2. But these outward offerings were but the types of the Inward, What cares God for the blood or flesh of bullocks, rams, goats? Non delectaris sacrificio ut dem, holocaustum non vis, saith David: what then? The sacrifice of God is a contrite spirit, a broken heart. Our humiliation is sacrificium pænitentiæ; our new obedience is sacrificium justitiæ; our thankful commemorations are sacrificium laudis. These are the oblations, which, as they shall be frequent under the Gospel, so most Fragrant unto God; and this is that last, and perhaps most proper sense, wherein the flesh-pots of the sacrifices erunt sicut aromata, shall be as perfumes in the bowls of incense. A lively sacrifice is well matched with holy and acceptable. When Noah sacrificed to God after the Deluge, it is said God smelt a savour of rest; alluding to his name: but now, the sacrifices we offer are drun evwdías, a savour of sweetness; so that, the same savour that Christ's oblation had; Eph. v. 2. the same have our offerings; Phil, iv, 18. God's children, out of the conscience of their own weaknesses, are easily discouraged in the valuation of their own obedience: as, therefore, they can say of their persons, with Mephibosheth, What is thy servant? so of their services, as Philip said of the five loaves and two fishes, ἀλλὰ ταῦτα τί ἐςιν, dlas, what are these? But they and their offerings cannot be so base to themselves, as they are precious to God.
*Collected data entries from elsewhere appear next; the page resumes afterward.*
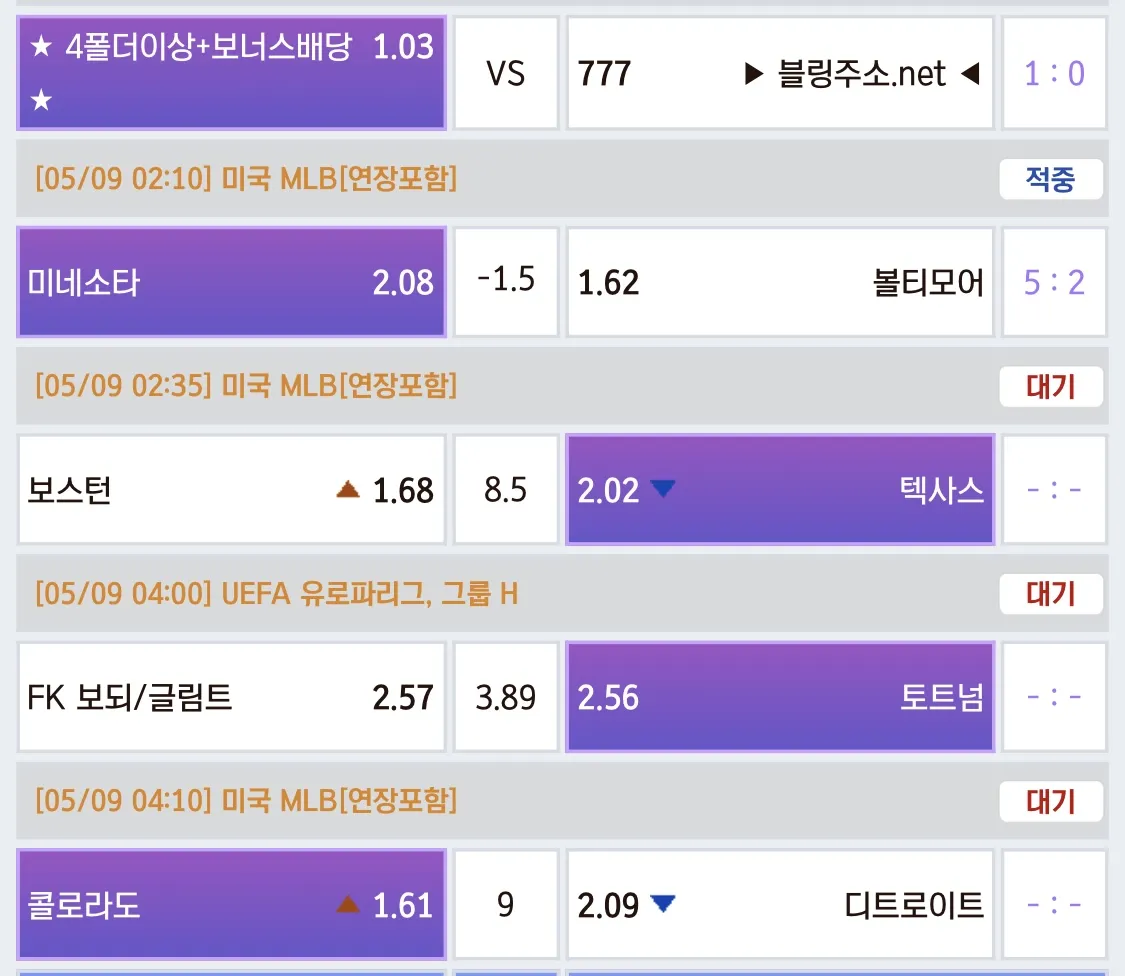
Task: Toggle the 텍사스 2.02 selection
Action: coord(781,489)
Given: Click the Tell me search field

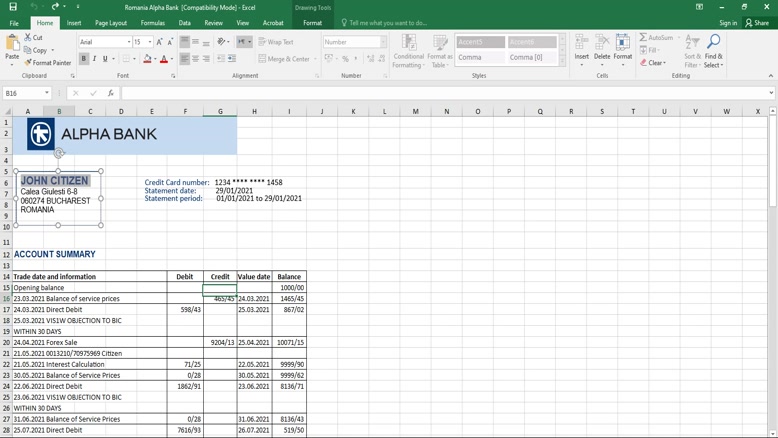Looking at the screenshot, I should coord(388,23).
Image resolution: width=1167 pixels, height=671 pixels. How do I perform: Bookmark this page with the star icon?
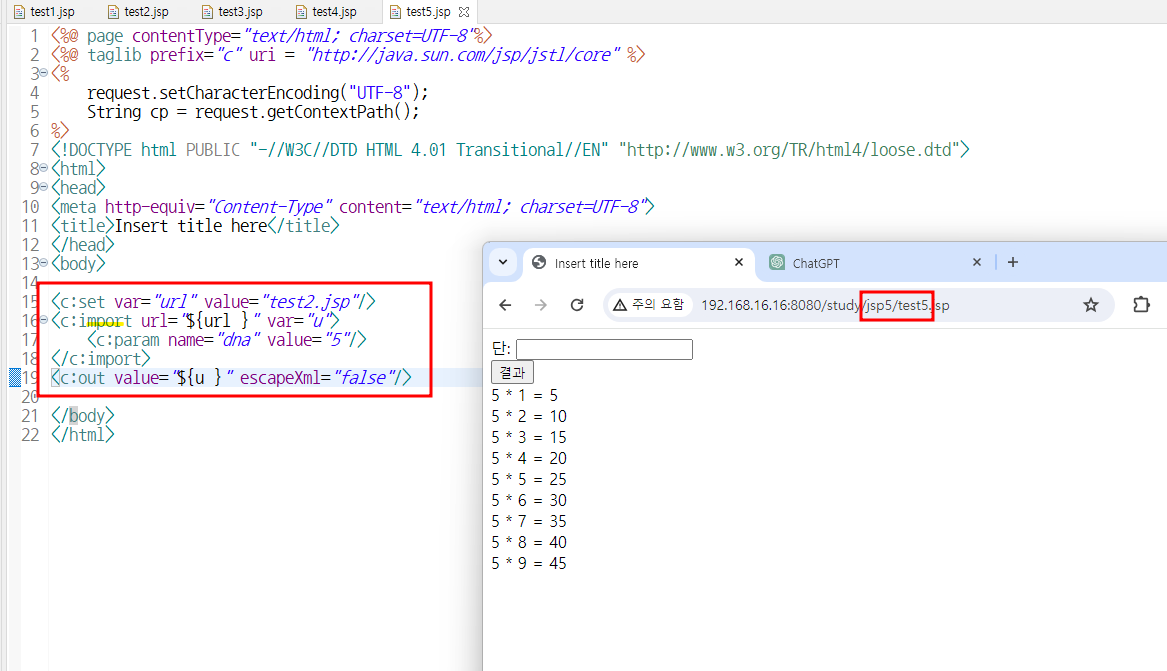click(x=1090, y=305)
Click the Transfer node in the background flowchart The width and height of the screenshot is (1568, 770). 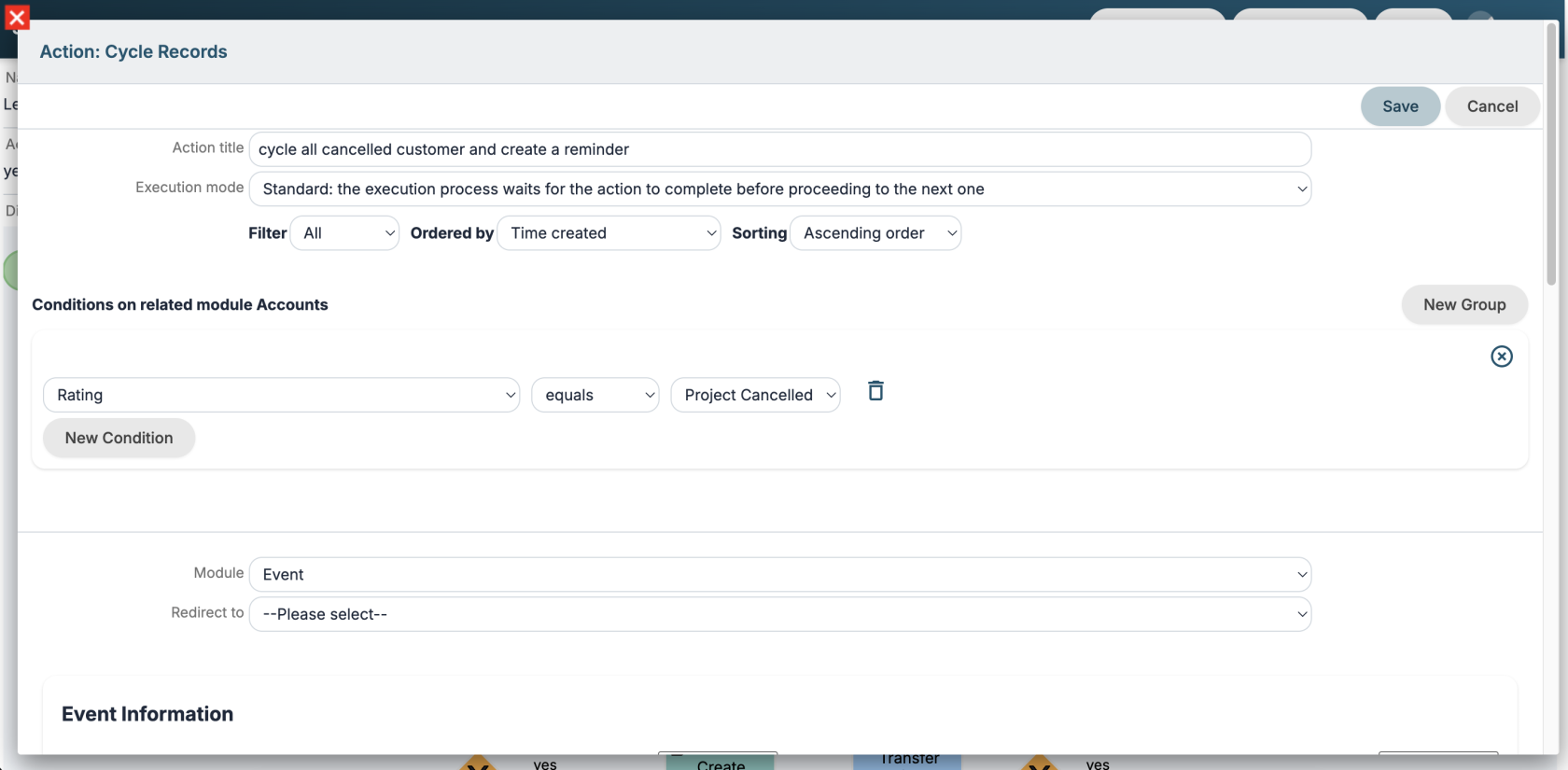coord(907,760)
There is no sense, that gives so lively a refreshing to the spirits, as that of smelling: no smell can yield so true and feeling delight to the sense, as the offerings of our penitence, obedience, praise, send up into the nostrils of the Almighty. Hence, as the Church can say of Christ, He is as a bundle of myrrh lying between her. breasts; so he again of her in that heavenly Epithalamion, Thy plants are as an orchard of pomegranates, with sweet fruits, as cypress, spikenard, saffron, calamus, and cinnamon, with all the trees of incense, myrrh, and aloes, with all the chief spices; Cant. iv. 13, 14. Let this, therefore, comfort us against our imperfections: If we be pots of the Lord's house, those faint streams, that we send up, shall be as sweet, as the best incense of the bowls of the altar; and God

says to us, as to Cornelius, Thy prayers and thine alms are come up; Acts x. 4. And how are they come up? Like pillars of smoke perfumed with myrrh and incense, and with all the chief spices; Cant. iii. 6. I say, if we be pots of the Lord's house; for if we be Egyptian flesh-pots, that reek of the strong-smelling onions and garlick of our own corruptions; if we be Ezekiel's bloody pots, whose scum or (as the Vulgate) whose rust is in them, Ezek. xxiv. 6; if we boil with lust, if with revenge, if with ambition; I can say no other of us, than the sons of the prophets said of theirs, Mors in ollá, Death is in the pot; a double death, of body and soul. It is a true speech of Origen, Peccatum est putidi odoris: no carrion is so noisome.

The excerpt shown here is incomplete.